El 24 de febrero de 1877 Máximo, acompañado de su hijo menor, Rodrigo, que tenía 18 años, partió desde Southampton hacia Buenos Aires. El motivo del viaje era agilizar en los Tribunales el expediente para la devolución a Manuelita de cinco inmuebles que heredara de su madre y que había pasado de un juez a otro sin que ninguno pronunciara sentencia.
El 12 de marzo Manuelita recibió en Londres un telegrama enviado por el doctor Wiblin, médico de Rosas, pidiéndole ir con urgencia a Burgess Farm. Rosas estaba enfermo de pulmonía, supo cinco horas más tarde al llegar a la granja con una asistenta. Esa noche y al día siguiente se turnó con las domésticas a la cabecera de su padre, ya de 83 años y muy debilitado pero consciente. El 14 de marzo, a las seis de la mañana, a la pregunta de la hija: "Cómo te va, tatita?", Rosas respondió "No sé, niña". Minutos después expiraba.
Fue enterrado en el cementerio de Southampton, donde en 1887 Manuelita hizo construir un sencillo mausoleo en granito rosa oscuro, rematado por una cruz celta, para destacar su tumba entre los túmulos blancos.
El 1885 le fueron devueltas a Manuelita las cinco casas incautadas en 1852. Hay desacuerdo acerca de si regresó o no a Buenos Aires para tomar posesión de esos inmuebles y venderlos. Contra los que afirman que nunca volvió al país, estamos -me incluyo- quienes, sobre la base de documentos y periódicos de la época, tenemos la certeza de que vino en 1886, se alojó en la casa de Reconquista 23, e, invitada por el Vicealmirante Cordero, visitó en el puerto, un barco de la Armada Argentina.
Tras la muerte de Rosas, Manuelita y Máximo tenían en su casa de Londres sus voluminosos archivos, incrementados durante los 25 años de su ostracismo con cartas y comprobantes enviados por militares y civiles leales. Autorizaron a Adolfo Saldías, abogado y escritor argentino, a utilizar esa documentación en un libro que deseaba escribir sobre Rosas y su tiempo. El primer volumen, "La historia de Rozas y su época", fue editado en París en 1881, dando el gran paso para el revisionismo de la Restauración. Un segundo volumen en 1884 y un tercero y último en 1887 completaron la obra que luego el autor tituló "Historia de la Confederación Argentina". Manuelita se alegró mucho de leer hechos justos y comprobables, después de tantos años de escritos falaces sobre su padre y su gobierno.
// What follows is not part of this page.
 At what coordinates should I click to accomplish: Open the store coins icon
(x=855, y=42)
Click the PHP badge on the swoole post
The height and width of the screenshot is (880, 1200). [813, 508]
En setiembre de 1896 Adolfo P. Carranza, director del Museo Histórico Nacional, escribió a Manuelita solicitándole para su museo "aquella espada redentora de un mundo", el sable corvo que el general José de San Martín legara a Rosas. Manuelita y su esposo aceptaron donar a la Nación Argentina ese "Monumento de Gloria" como lo nombró la hija de Rosas en su respuesta a Carranza. En enero de 1897 Manuel Máximo Terrero entregó en la legación argentina en Londres el sable en el mismo cofre con que lo había recibido su abuelo; el 4 de marzo el arma era recibida en nuestro país con los honores correspondientes.
Máximo Terrero sufrió lo que hoy denominamos un ACV en 1889: recuperó la movilidad pero quedó con impedimentos en el habla; falleció en 1904. Manuelita le había precedido en la muerte seis años antes, el sábado 17 de setiembre de 1898, de resultas de una larga enfermedad. Ambos, de acuerdo a sus deseos, fueron enterrados en el cementerio de Southampton en el mausoleo donde descansaban los restos del Restaurador.
(1) El Restaurador N° 27, junio de 2013: "Tres cartas inéditas de Manuelita Rosas a Mariano Cordero (1893-1897)"
(2) El Restaurador N° 5, setiembre 2008: "Es acción santa matar a Rosas".